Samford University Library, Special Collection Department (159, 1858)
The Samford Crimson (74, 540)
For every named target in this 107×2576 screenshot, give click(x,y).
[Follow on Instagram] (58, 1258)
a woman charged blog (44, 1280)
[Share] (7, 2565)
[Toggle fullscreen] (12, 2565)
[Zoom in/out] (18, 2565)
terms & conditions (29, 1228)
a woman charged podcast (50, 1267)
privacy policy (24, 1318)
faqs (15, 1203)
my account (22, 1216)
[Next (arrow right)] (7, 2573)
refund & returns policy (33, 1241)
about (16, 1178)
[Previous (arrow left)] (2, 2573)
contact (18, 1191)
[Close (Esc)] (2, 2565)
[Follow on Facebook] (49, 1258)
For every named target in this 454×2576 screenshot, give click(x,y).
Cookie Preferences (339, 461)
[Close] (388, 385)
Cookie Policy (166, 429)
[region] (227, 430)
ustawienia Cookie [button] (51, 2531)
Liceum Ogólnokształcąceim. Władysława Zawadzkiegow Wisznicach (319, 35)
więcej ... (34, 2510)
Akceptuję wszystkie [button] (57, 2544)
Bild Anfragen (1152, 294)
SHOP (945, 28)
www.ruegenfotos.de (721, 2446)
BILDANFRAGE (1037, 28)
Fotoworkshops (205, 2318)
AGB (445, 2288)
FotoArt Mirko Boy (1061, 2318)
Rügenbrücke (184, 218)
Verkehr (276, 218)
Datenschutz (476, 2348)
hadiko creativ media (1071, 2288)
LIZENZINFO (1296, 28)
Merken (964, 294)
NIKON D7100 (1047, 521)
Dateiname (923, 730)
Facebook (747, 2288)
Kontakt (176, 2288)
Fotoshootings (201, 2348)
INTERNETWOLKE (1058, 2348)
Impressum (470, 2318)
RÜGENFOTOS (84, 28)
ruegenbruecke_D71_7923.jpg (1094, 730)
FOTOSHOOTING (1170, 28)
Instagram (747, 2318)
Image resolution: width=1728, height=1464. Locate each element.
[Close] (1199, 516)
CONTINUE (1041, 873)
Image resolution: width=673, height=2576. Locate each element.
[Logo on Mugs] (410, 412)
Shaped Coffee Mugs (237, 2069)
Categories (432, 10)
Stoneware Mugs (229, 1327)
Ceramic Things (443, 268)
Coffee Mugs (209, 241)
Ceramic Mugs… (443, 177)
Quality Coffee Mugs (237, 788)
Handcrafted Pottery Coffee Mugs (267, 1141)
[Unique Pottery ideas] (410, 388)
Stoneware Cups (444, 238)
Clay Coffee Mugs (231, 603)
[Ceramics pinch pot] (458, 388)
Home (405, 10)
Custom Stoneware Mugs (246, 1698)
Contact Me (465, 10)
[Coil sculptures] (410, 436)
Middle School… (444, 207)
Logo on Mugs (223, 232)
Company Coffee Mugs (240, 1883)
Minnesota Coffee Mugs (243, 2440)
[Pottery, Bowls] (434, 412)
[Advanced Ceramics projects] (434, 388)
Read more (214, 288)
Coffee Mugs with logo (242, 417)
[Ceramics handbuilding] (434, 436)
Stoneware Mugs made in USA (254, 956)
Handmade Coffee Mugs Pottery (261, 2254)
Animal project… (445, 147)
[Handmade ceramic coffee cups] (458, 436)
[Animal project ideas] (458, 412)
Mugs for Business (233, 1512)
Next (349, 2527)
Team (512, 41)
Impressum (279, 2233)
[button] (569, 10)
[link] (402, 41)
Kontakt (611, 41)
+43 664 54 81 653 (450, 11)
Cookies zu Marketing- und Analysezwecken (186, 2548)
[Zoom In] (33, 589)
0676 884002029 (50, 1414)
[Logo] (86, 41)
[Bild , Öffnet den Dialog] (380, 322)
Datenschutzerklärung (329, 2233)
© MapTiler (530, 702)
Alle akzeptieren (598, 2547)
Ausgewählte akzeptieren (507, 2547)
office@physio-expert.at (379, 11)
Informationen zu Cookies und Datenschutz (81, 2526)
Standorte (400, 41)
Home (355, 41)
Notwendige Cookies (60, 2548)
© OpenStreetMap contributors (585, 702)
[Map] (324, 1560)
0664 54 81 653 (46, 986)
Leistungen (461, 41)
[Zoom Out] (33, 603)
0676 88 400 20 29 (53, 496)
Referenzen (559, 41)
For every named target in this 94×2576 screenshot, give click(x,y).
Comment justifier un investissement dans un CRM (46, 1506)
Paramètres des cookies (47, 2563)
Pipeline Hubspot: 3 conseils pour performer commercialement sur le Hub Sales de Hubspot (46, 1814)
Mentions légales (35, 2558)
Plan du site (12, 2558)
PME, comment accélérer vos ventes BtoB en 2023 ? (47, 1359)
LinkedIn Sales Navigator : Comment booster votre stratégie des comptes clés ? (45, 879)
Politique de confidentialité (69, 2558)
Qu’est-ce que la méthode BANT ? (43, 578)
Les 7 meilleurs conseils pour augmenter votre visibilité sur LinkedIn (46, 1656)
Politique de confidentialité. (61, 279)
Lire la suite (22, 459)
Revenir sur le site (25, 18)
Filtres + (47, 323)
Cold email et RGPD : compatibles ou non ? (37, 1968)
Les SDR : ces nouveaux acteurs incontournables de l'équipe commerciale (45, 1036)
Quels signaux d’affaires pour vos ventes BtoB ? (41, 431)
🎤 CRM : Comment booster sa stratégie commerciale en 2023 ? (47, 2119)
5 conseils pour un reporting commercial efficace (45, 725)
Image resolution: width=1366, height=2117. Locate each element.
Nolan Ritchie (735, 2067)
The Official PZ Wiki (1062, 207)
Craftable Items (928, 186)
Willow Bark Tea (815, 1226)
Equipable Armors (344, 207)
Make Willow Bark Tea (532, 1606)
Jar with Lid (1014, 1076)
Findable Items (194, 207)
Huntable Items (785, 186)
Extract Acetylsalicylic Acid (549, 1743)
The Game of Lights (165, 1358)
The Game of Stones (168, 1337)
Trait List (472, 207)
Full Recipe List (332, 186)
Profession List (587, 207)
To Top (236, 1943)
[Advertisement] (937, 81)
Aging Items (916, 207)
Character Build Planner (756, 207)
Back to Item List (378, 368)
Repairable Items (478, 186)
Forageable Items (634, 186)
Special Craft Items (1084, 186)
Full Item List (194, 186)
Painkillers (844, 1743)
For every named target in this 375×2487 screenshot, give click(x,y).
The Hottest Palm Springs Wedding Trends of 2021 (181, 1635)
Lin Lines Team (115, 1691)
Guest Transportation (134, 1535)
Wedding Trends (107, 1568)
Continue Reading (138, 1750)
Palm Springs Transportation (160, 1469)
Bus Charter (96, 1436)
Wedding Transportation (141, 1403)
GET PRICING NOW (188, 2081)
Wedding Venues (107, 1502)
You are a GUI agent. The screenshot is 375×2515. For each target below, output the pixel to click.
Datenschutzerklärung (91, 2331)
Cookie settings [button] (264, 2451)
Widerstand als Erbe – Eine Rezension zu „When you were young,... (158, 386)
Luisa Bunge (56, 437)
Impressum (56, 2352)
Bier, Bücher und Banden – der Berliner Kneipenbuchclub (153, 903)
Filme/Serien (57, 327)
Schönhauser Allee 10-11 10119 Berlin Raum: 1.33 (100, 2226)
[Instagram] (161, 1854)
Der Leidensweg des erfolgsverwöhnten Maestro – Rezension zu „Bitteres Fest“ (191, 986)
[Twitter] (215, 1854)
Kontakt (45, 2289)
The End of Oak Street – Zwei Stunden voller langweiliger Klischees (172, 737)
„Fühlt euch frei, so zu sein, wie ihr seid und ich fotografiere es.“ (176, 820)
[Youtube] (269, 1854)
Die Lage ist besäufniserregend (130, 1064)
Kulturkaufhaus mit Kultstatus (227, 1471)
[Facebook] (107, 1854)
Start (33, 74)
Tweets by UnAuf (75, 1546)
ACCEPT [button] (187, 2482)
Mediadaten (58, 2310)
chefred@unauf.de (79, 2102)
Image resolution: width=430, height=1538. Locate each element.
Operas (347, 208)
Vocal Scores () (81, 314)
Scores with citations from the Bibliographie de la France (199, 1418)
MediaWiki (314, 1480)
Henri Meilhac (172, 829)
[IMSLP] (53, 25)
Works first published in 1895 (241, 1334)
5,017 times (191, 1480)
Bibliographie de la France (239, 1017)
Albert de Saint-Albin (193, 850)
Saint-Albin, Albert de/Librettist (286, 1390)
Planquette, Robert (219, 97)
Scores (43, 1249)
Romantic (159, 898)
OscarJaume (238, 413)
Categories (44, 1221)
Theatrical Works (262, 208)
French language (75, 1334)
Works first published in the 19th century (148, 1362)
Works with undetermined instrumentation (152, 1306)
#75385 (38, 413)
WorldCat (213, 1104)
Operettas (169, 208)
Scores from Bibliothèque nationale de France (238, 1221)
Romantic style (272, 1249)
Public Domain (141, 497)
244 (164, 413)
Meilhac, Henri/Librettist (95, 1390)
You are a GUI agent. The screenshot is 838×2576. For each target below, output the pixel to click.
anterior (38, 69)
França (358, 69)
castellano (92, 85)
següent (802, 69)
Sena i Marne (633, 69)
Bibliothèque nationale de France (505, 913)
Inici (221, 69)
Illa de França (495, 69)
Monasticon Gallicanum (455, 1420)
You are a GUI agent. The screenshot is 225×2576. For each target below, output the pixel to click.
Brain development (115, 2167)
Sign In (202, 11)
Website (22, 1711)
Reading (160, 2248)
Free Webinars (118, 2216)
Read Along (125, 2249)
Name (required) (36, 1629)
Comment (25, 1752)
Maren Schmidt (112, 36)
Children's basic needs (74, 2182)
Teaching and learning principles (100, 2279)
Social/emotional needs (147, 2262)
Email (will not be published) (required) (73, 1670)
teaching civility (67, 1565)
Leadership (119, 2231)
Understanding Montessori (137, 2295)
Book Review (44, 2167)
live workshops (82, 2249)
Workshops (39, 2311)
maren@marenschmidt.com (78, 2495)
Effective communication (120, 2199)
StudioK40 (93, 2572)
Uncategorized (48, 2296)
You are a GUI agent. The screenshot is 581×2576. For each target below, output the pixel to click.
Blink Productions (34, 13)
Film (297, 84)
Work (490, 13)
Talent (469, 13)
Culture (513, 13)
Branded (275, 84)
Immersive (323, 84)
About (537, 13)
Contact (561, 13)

■ ■ ■ ■ ■ ■ ■

» REQUIRED WORK:
Above are the entries. Quote exactly the lines from the one bearing "więcej ... (34, 2510)" through the one bearing "LIZENZINFO (1296, 28)".

» SOLVED EXERCISE:
więcej ... (34, 2510)
Akceptuję wszystkie [button] (57, 2544)
Bild Anfragen (1152, 294)
SHOP (945, 28)
www.ruegenfotos.de (721, 2446)
BILDANFRAGE (1037, 28)
Fotoworkshops (205, 2318)
AGB (445, 2288)
FotoArt Mirko Boy (1061, 2318)
Rügenbrücke (184, 218)
Verkehr (276, 218)
Datenschutz (476, 2348)
hadiko creativ media (1071, 2288)
LIZENZINFO (1296, 28)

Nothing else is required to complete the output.